- 提供テキスト -
>>
こうした施設を新たな場所に移設するには巨額の費用が必要と見込まれるが、地元自治体だけで負担するのは容易ではない。民間の高層建築物を緊急避難場所として活用できる仕組みを整えるなどソフト面の対策をどう進めるかが重要となる。
被害想定に携わった岩手大の斎藤徳美名誉教授は「20年前にも県を中心に津波被害についてのマップを作り、(対策の)計画を作ったが、東日本大震災では6000人以上の犠牲を出した。失敗を繰り返してはならない。対策に取り組む一つのきっかけとして被害想定を生かしてもらいたい」と話している。【釣田祐喜】
「市民動揺する内容」困惑の久慈市長
岩手県内で最も多い4400人の死者数が想定された久慈市。遠藤譲一市長は20日開いた記者会見で「死者数だけを見ても市民は動揺する内容。一方で(巨大地震が)確実に起きるのか、いつ発生するのかは不明確であり、率直に言って戸惑っている」と述べた。
<<
- データ内容 -
>>
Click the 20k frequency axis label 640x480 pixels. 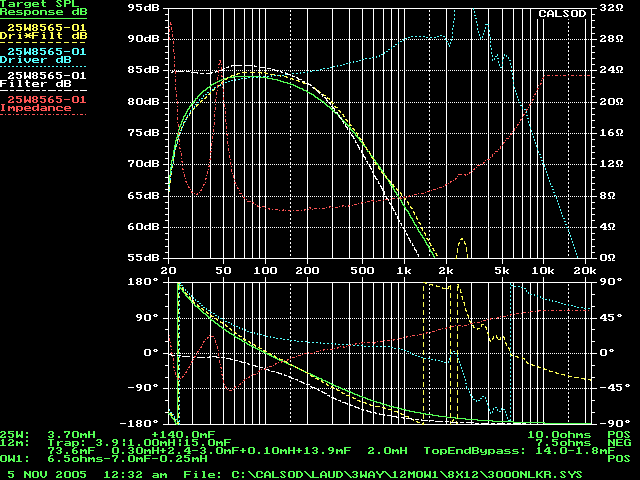coord(581,271)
<<
- 指示 -
提供テキストによると、久慈市で想定された死者数は何人ですか。

- 回答 -
4400人で、岩手県内で最も多い数です。